== Exercise directions ==
Output exactly, and only, the lines below from the one with "This screenshot has height=438, width=808." down to the one with "Task: View the". Include both end lines and no pictures.

== Provided data ==

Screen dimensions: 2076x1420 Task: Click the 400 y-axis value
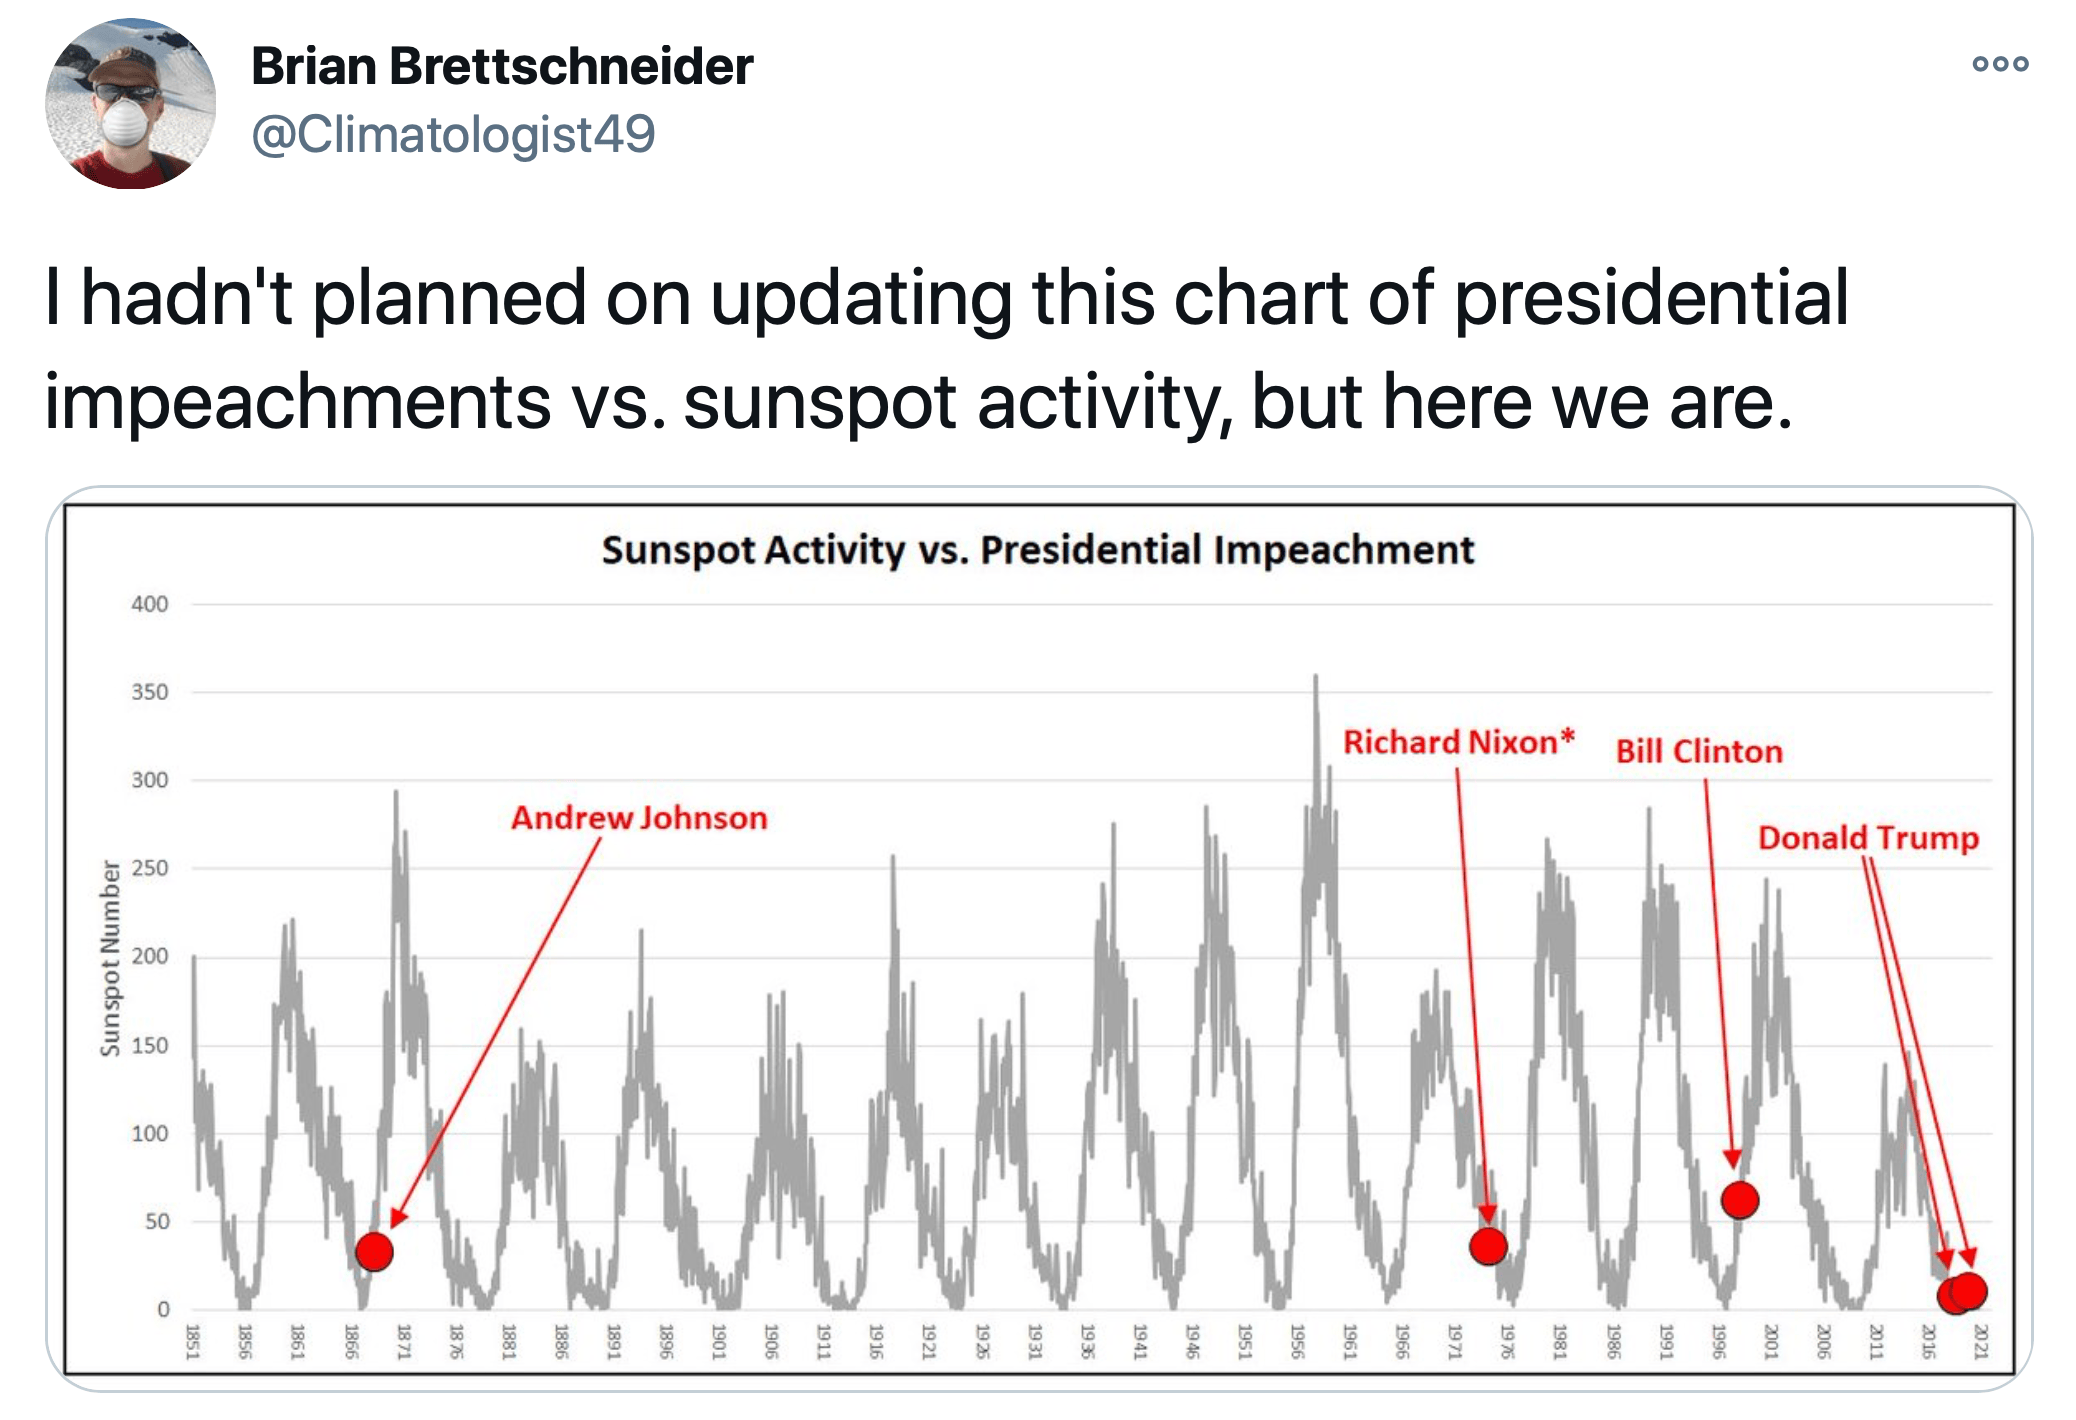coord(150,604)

---

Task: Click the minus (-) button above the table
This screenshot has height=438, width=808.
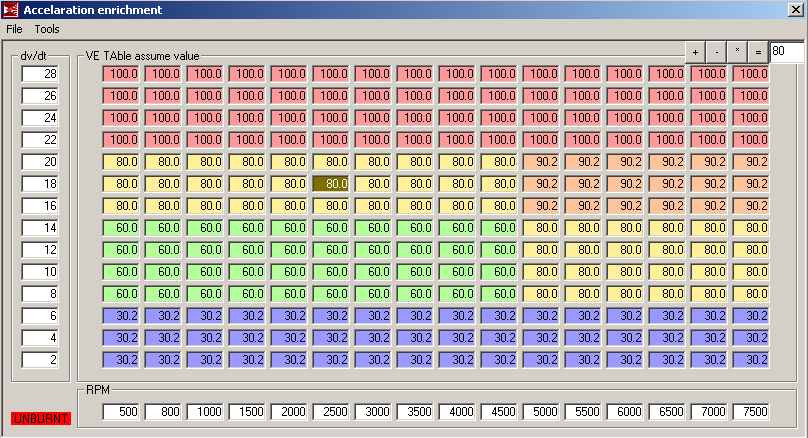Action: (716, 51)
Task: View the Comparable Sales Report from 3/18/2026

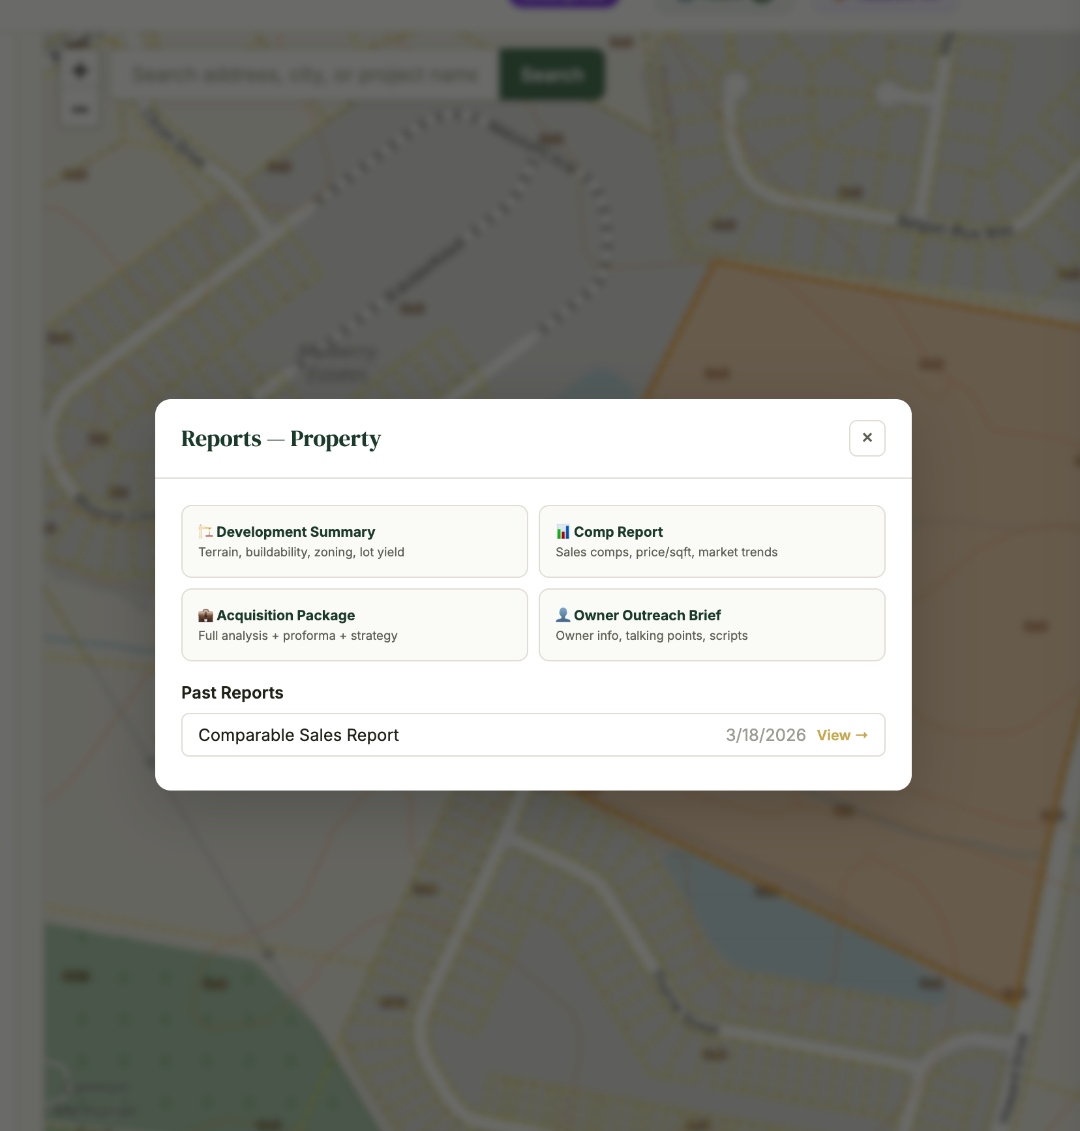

== Solution for this problem ==
This screenshot has height=438, width=808.
Action: (716, 51)
Task: View the Comparable Sales Report from 3/18/2026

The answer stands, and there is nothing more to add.